In Part 6: Enhancing Model Performance, we are examining methods for improving the performance of our classification and prediction models. In Chapter 24, we learned about segmentation models, where useful segments of the data are leveraged to enhance the overall effectiveness of the model. Then, in Chapter 25, we learned about ensemble methods, which combine the results from a set of classification models, in order to increase the accuracy and reduce the variability of the classification. Now, here in this chapter, we consider methods for combining different types of models, using model voting and propensity averaging.

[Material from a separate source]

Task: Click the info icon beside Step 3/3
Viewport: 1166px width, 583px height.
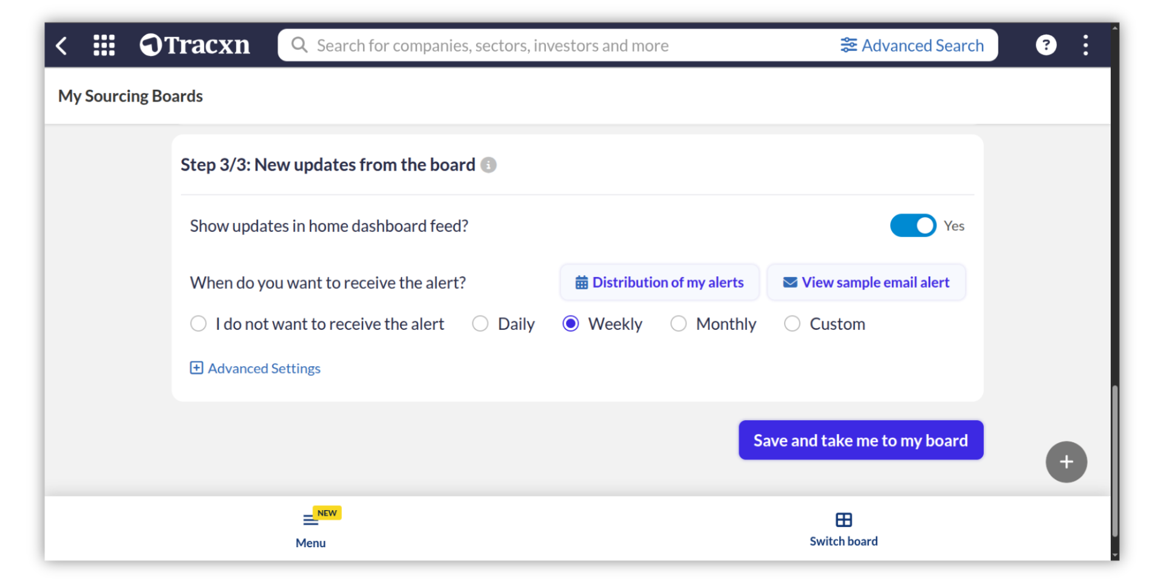Action: [488, 165]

In Olympic figure skating, the champion skater is not decided by a single judge alone, but by a panel of judges. The preferences of the individual judges are aggregated using some combination function, which then decides the winner. In data analysis, different classification models (e.g., CART (classification and regression trees) vs logistic regression) may provide different classifications for the same data. Thus, data analysts may also be interested in combining classification models, using model voting or propensity averaging, so that the strengths and weaknesses of each model are smoothed out through combination with the other models. Model voting and propensity averaging are considered to be ensemble methods, because the ultimate classification decision is based, in part, on the input from each of the base classifiers.

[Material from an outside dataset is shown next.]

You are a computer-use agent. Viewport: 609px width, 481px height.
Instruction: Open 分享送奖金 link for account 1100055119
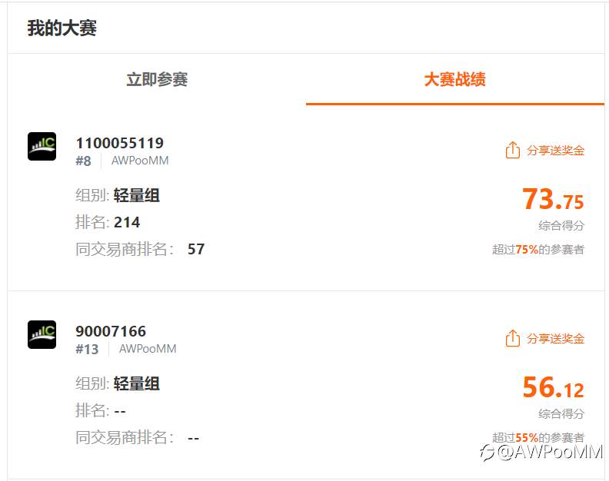555,151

One method of combining models is to use simple voting (also called majority classification). Consider Table 26.1. Suppose we have a classification task, with a flag target. We develop three independent classification models: (i) a CART model, (ii) a logistic regression model, and (iii) a neural network model. For each record, each model supplies a classification of either response (1) or non-response (0). Table 26.1 shows five records, with the classification supplied by each model, along with the “winning” classification, as tabulated by majority vote among the three classification models.

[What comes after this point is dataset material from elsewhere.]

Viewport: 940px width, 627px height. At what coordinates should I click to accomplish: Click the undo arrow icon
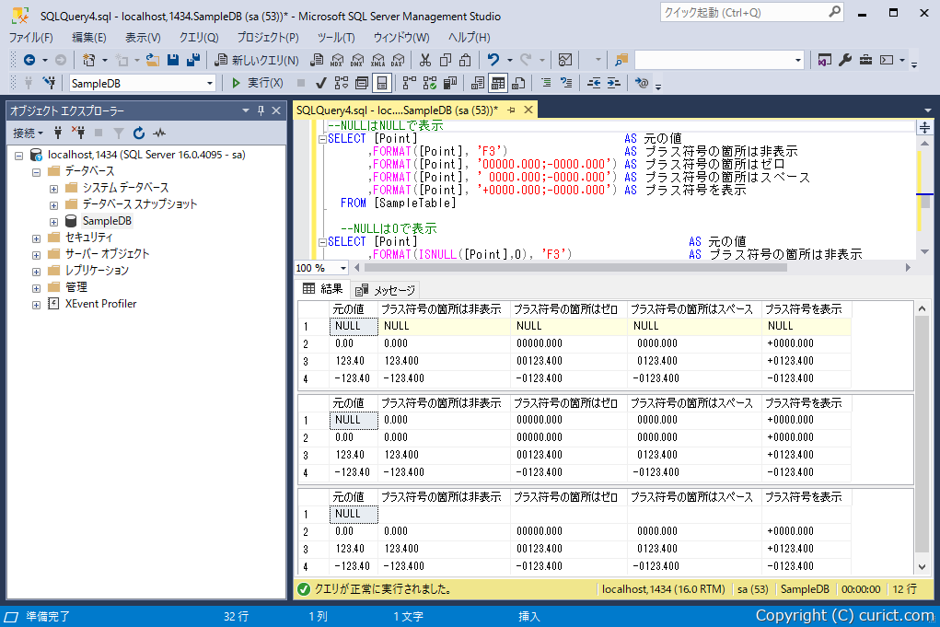493,60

Table 26.1 Example of simple model voting
Records | CART | Logistic Regression | Neural Network | C5.0 | Naïve Bayes | Majority Classification |
1 | 0 | 0 | 0 | 0 | 0 | 0 |
2 | 0 | 1 | 0 | 0 | 0 | 0 |
3 | 0 | 1 | 0 | 0 | 1 | 0 |
4 | 1 | 1 | 0 | 0 | 1 | 1 |
5 | 1 | 1 | 1 | 1 | 1 | 1 |
In this case, the logistic regression model was more likely to classify the records as 1, while the neural network model was less likely. The simple voting scheme is a way of averaging out these predictions, in the hopes that such a consensus model will provide more stable results. This process is analogous to bootstrap aggregation (bagging). However, in bagging, the classification models are the same while the records are resampled. Here, with simple model voting, the models may be different, as in Table 26.1.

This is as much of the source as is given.